Not clear, she said.
Too much interference, Cheops replied, but I will try.
Close imaging gave her something dark and blurred at the tip of that tail of gas. Janice tracked the clear-up programme in her mind as EM emissions directly attributable to the spiral were subtracted from the data and all that remained gradually built into a clear image. The mass came through first – about that of Mars, which made it perfectly understandable that its exit from U-space had caused so much disruption. Then its shape came clear.
Janice felt her spine crawling. The thing there looked woven, a horn of matter made from evenly woven strips of a material whose density put it just a spit away from being neutronium. It was sucking inside itself the gas from the giant below, using an irised gravity field like a million-mile-long syringe. Within the horn itself, where the gas arrived as plasma, conglomerations of dodecahedrons were swirling and reordering in bewildering complexity, and fast, so very fast.
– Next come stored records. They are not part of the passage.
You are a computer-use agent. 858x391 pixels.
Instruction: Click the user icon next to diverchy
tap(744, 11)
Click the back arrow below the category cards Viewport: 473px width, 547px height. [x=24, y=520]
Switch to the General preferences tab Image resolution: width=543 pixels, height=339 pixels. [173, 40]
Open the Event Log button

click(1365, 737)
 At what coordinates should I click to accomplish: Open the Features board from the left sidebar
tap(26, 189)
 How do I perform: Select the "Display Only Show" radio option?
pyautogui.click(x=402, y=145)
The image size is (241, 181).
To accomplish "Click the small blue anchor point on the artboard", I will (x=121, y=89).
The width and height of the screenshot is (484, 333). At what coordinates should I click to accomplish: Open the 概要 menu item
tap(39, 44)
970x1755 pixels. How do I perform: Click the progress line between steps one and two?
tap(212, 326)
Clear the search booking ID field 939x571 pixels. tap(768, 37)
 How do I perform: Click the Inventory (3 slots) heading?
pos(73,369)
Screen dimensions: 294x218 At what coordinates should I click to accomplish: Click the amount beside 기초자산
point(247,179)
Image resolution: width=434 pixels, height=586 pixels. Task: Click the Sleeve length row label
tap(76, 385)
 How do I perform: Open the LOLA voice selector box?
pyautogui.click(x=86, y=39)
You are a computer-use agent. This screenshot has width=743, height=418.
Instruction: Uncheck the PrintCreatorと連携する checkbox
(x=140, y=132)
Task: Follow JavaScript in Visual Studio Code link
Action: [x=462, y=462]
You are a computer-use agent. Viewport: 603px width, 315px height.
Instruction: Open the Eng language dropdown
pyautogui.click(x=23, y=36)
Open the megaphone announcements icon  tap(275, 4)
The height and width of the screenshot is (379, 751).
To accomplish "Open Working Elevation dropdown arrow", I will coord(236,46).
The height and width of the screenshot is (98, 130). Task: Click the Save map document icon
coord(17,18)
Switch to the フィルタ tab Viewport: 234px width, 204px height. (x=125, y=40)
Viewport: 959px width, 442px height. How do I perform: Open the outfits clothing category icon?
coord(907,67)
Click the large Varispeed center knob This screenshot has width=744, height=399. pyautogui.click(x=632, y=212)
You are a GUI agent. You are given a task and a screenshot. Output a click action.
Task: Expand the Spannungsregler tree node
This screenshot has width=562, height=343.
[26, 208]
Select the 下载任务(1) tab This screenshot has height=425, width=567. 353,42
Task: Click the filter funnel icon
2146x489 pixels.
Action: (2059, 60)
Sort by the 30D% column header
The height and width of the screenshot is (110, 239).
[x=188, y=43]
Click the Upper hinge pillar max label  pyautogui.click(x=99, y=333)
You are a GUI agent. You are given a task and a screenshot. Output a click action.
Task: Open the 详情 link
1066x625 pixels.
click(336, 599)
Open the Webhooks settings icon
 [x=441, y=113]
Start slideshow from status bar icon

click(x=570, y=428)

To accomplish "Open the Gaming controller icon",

Janice had hoped to find explanations to dispel her fear; all she found was something more frightening. However, she would not let fear govern her. Though Human, she was the interfaced captain of a Polity dreadnought, and her years in this position had refined her intellect, ground away the animalistic responses, hardened her mind into something strictly governed by logic. Yes, this alien object would seem powerful and frightening to a lesser being, but all she needed was more data, more input, so as to come up with a suitable response to it. She would not let herself down, she would not let Cheops down.